▸ **DIRECTIONS**
All of the data below should be returned exactly.
==== DATA SUPPLIED
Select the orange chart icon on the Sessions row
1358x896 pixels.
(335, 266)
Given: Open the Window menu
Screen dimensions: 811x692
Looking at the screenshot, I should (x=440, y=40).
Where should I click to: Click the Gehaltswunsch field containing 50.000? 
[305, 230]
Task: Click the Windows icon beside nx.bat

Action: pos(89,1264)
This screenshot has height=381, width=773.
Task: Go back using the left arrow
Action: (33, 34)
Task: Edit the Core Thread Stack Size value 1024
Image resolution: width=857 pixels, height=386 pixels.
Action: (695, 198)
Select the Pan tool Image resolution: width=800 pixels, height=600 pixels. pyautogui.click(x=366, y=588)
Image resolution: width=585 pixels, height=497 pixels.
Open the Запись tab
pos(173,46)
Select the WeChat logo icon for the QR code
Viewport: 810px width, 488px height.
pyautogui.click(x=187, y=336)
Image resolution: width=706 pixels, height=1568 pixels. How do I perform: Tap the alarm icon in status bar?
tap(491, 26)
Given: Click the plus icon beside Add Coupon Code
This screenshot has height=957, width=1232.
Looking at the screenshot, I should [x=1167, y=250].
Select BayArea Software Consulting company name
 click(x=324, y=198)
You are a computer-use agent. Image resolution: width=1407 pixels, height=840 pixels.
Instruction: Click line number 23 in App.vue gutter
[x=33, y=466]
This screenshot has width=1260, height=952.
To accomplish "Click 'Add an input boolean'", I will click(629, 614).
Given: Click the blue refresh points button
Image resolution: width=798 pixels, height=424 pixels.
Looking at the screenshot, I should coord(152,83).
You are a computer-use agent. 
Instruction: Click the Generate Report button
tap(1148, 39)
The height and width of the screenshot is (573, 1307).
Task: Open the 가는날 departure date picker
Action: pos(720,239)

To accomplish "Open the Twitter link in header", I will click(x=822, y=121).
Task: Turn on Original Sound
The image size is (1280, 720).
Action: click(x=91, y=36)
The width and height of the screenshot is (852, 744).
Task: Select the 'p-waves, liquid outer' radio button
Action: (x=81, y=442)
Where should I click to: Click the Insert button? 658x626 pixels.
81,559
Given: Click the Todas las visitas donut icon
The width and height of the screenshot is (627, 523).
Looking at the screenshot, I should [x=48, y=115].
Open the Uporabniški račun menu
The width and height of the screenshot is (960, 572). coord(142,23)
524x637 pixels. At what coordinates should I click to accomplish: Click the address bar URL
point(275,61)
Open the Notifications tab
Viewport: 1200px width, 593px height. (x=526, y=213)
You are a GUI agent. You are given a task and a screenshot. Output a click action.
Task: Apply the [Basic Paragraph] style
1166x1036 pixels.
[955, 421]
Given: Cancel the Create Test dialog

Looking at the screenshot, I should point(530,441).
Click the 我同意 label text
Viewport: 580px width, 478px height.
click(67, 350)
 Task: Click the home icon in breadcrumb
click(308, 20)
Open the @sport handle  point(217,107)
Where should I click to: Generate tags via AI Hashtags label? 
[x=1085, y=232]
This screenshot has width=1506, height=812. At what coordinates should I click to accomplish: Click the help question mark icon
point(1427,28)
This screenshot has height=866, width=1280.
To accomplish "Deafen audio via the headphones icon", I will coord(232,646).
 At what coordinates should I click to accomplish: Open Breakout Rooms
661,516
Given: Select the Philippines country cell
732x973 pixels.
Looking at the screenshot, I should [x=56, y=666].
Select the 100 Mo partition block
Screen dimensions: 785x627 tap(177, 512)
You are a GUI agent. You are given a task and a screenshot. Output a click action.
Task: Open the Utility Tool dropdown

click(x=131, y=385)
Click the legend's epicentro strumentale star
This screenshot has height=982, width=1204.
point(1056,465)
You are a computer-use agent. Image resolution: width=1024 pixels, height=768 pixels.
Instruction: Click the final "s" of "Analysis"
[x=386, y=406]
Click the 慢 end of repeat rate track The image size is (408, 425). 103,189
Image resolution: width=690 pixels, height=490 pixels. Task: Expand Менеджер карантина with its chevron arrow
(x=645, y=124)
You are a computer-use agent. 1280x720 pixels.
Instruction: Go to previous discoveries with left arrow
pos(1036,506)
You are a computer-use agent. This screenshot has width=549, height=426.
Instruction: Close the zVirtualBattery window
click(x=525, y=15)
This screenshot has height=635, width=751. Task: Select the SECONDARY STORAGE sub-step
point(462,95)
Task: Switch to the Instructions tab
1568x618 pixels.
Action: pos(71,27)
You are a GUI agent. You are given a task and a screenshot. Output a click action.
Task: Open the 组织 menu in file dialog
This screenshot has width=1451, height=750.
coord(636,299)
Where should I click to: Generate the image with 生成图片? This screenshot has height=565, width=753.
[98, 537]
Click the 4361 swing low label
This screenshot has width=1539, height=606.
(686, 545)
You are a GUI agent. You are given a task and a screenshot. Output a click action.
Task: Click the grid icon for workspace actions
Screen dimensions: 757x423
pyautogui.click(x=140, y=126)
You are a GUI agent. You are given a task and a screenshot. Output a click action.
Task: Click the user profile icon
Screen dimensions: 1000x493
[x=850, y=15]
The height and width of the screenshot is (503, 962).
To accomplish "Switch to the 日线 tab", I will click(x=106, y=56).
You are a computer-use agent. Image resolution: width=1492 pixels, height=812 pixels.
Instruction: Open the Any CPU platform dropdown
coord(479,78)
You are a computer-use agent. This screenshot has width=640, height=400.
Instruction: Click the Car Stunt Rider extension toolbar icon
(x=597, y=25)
========
▸ **REPLY**
Select the orange chart icon on the Sessions row
1358x896 pixels.
(335, 266)
Given: Open the Window menu
Screen dimensions: 811x692
Looking at the screenshot, I should (x=440, y=40).
Where should I click to: Click the Gehaltswunsch field containing 50.000? 
[305, 230]
Task: Click the Windows icon beside nx.bat

Action: pos(89,1264)
This screenshot has height=381, width=773.
Task: Go back using the left arrow
Action: (33, 34)
Task: Edit the Core Thread Stack Size value 1024
Image resolution: width=857 pixels, height=386 pixels.
Action: (695, 198)
Select the Pan tool Image resolution: width=800 pixels, height=600 pixels. pyautogui.click(x=366, y=588)
Image resolution: width=585 pixels, height=497 pixels.
Open the Запись tab
pos(173,46)
Select the WeChat logo icon for the QR code
Viewport: 810px width, 488px height.
pyautogui.click(x=187, y=336)
Image resolution: width=706 pixels, height=1568 pixels. How do I perform: Tap the alarm icon in status bar?
tap(491, 26)
Given: Click the plus icon beside Add Coupon Code
This screenshot has height=957, width=1232.
Looking at the screenshot, I should [x=1167, y=250].
Select BayArea Software Consulting company name
 click(x=324, y=198)
You are a computer-use agent. Image resolution: width=1407 pixels, height=840 pixels.
Instruction: Click line number 23 in App.vue gutter
[x=33, y=466]
This screenshot has width=1260, height=952.
To accomplish "Click 'Add an input boolean'", I will click(629, 614).
Given: Click the blue refresh points button
Image resolution: width=798 pixels, height=424 pixels.
Looking at the screenshot, I should coord(152,83).
You are a computer-use agent. 
Instruction: Click the Generate Report button
tap(1148, 39)
The height and width of the screenshot is (573, 1307).
Task: Open the 가는날 departure date picker
Action: pos(720,239)

To accomplish "Open the Twitter link in header", I will click(x=822, y=121).
Task: Turn on Original Sound
The image size is (1280, 720).
Action: click(x=91, y=36)
The width and height of the screenshot is (852, 744).
Task: Select the 'p-waves, liquid outer' radio button
Action: (x=81, y=442)
Where should I click to: Click the Insert button? 658x626 pixels.
81,559
Given: Click the Todas las visitas donut icon
The width and height of the screenshot is (627, 523).
Looking at the screenshot, I should [x=48, y=115].
Open the Uporabniški račun menu
The width and height of the screenshot is (960, 572). coord(142,23)
524x637 pixels. At what coordinates should I click to accomplish: Click the address bar URL
point(275,61)
Open the Notifications tab
Viewport: 1200px width, 593px height. (x=526, y=213)
You are a GUI agent. You are given a task and a screenshot. Output a click action.
Task: Apply the [Basic Paragraph] style
1166x1036 pixels.
[955, 421]
Given: Cancel the Create Test dialog

Looking at the screenshot, I should point(530,441).
Click the 我同意 label text
Viewport: 580px width, 478px height.
click(67, 350)
 Task: Click the home icon in breadcrumb
click(308, 20)
Open the @sport handle  point(217,107)
Where should I click to: Generate tags via AI Hashtags label? 
[x=1085, y=232]
This screenshot has width=1506, height=812. At what coordinates should I click to accomplish: Click the help question mark icon
point(1427,28)
This screenshot has height=866, width=1280.
To accomplish "Deafen audio via the headphones icon", I will coord(232,646).
 At what coordinates should I click to accomplish: Open Breakout Rooms
661,516
Given: Select the Philippines country cell
732x973 pixels.
Looking at the screenshot, I should [x=56, y=666].
Select the 100 Mo partition block
Screen dimensions: 785x627 tap(177, 512)
You are a GUI agent. You are given a task and a screenshot. Output a click action.
Task: Open the Utility Tool dropdown

click(x=131, y=385)
Click the legend's epicentro strumentale star
This screenshot has height=982, width=1204.
point(1056,465)
You are a computer-use agent. Image resolution: width=1024 pixels, height=768 pixels.
Instruction: Click the final "s" of "Analysis"
[x=386, y=406]
Click the 慢 end of repeat rate track The image size is (408, 425). 103,189
Image resolution: width=690 pixels, height=490 pixels. Task: Expand Менеджер карантина with its chevron arrow
(x=645, y=124)
You are a computer-use agent. 1280x720 pixels.
Instruction: Go to previous discoveries with left arrow
pos(1036,506)
You are a computer-use agent. This screenshot has width=549, height=426.
Instruction: Close the zVirtualBattery window
click(x=525, y=15)
This screenshot has height=635, width=751. Task: Select the SECONDARY STORAGE sub-step
point(462,95)
Task: Switch to the Instructions tab
1568x618 pixels.
Action: pos(71,27)
You are a GUI agent. You are given a task and a screenshot. Output a click action.
Task: Open the 组织 menu in file dialog
This screenshot has width=1451, height=750.
coord(636,299)
Where should I click to: Generate the image with 生成图片? This screenshot has height=565, width=753.
[98, 537]
Click the 4361 swing low label
This screenshot has width=1539, height=606.
(686, 545)
You are a GUI agent. You are given a task and a screenshot. Output a click action.
Task: Click the grid icon for workspace actions
Screen dimensions: 757x423
pyautogui.click(x=140, y=126)
You are a GUI agent. You are given a task and a screenshot. Output a click action.
Task: Click the user profile icon
Screen dimensions: 1000x493
[x=850, y=15]
The height and width of the screenshot is (503, 962).
To accomplish "Switch to the 日线 tab", I will click(x=106, y=56).
You are a computer-use agent. Image resolution: width=1492 pixels, height=812 pixels.
Instruction: Open the Any CPU platform dropdown
coord(479,78)
You are a computer-use agent. This screenshot has width=640, height=400.
Instruction: Click the Car Stunt Rider extension toolbar icon
(x=597, y=25)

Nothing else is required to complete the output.